• Assignment: Resume the piece on women artists sidelined in the study of Surrealism, continuing it from its final sentence.

• Selected extract:
Still being ridiculous in the 21st century

 

Early politics (1988) Dorothea Tanning

The Irish nuns in our convent favoured  the term of abuse ‘ridiculous’ or ‘ridiccaless’ in their vernacular. ‘Don’t be ridiculous Rebecca’ when I questioned anything outside their dogma, tradition or values. Not being a Catholic, and having arty parents, I wasn’t called this anywhere else; my dad encouraged me to look beyond the four walls of indoctrination. It slightly improved when I went to art school in the seventies, I wasn’t called ridiculous, but two tutors were sleeping with young female students and the male creative writing tutor became a bit of a nuisance, turning up at my house and waylaying my dad. There was one absolute pleasure in a weary trail through conceptualism and the male dominated syllabus and staff. The period we studied in art history was Modernism and the Surrealists. This focused totally on the males and any women were designated to the role of handmaiden. It took my own research to reclaim the women artists of this period, no one put them in the fore front; their choices and work was validated by men, or not at all. I trawled the Joseph Cornell book “Master of Dreams’ for a mention of Mina Loy. Elsa von Freytag-loringhoven and Claude Cahun are often moulded to current agendas.

• Data for analysis:
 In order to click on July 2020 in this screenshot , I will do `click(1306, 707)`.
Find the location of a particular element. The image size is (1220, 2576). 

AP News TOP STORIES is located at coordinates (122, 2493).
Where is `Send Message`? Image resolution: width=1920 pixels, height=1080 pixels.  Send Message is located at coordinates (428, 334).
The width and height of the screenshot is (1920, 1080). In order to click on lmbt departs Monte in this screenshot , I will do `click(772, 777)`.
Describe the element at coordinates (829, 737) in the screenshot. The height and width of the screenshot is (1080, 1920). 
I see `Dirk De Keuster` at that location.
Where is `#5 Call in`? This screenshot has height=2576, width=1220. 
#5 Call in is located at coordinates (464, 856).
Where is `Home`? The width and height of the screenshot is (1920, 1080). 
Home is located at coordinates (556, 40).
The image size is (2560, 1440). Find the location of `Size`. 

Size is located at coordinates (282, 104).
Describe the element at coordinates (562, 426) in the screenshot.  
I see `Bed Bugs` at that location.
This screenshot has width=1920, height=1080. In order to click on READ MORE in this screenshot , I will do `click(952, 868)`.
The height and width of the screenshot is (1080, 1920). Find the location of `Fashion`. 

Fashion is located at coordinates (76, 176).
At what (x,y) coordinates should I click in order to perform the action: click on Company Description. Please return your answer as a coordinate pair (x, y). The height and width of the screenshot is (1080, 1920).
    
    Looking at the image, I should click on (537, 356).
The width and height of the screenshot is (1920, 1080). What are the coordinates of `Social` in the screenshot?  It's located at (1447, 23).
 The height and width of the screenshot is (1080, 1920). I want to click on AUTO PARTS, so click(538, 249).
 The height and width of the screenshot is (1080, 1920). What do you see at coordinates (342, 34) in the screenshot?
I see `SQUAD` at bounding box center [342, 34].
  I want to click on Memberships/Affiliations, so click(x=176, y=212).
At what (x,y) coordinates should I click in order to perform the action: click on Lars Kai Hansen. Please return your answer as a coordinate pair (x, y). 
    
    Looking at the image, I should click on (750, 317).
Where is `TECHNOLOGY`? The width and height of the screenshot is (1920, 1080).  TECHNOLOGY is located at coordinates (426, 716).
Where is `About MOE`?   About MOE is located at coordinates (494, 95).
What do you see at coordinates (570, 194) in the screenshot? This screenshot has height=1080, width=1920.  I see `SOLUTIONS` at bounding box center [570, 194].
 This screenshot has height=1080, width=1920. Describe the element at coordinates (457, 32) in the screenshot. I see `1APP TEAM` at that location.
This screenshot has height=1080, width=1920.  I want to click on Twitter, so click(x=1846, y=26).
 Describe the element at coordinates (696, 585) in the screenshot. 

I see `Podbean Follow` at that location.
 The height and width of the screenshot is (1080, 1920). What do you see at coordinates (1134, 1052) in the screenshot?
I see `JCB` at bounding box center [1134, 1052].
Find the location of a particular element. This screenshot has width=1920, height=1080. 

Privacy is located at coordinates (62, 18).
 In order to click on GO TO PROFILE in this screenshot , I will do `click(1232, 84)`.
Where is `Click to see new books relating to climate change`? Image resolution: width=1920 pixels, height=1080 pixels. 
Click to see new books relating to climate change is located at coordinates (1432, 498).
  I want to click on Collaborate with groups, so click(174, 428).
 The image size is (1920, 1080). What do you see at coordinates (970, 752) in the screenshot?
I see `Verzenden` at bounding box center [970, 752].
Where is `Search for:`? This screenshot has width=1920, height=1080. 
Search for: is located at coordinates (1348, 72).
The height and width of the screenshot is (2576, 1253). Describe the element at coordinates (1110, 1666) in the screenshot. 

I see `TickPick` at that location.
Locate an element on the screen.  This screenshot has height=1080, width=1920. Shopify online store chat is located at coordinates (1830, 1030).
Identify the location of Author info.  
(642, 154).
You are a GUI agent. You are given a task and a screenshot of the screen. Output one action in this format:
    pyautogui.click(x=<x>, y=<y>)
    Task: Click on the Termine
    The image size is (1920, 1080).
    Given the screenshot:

• Output below:
While reading the review in The Sunday Times of the Dorothea Tanning exhibition at the Tate, I was acutely aware that women Surrealist artists in particular such as Dorothea are being reviewed through one prism. Surrealism is bound up with sex, the sub-conscious, symbols and allegories. Surrealism allowed women to uniquely express their experiences; a woman could have been tried by a male judge and burnt as a witch for such practices in the eighteenth century.

Can a male critic get the perspective of a female Surrealist? So I asked on the Twittersphere and the immediate response was…. I’m ridiculous.

From what I can gage some males have supported my view, women mostly not but the convent put me off the sisterhood in 1960s; being in a girls’ school, watching nuns giggle and blush around strutting popinjay priests, hem touching like latter day groupies was enough for me.

As for Twitter?

“I often feel I am being burned at the stake just because I have always refused to give up that wonderful strange power I have inside me that becomes manifested when I am in harmonious communication with some other inspired being.” (Leonora Carrington)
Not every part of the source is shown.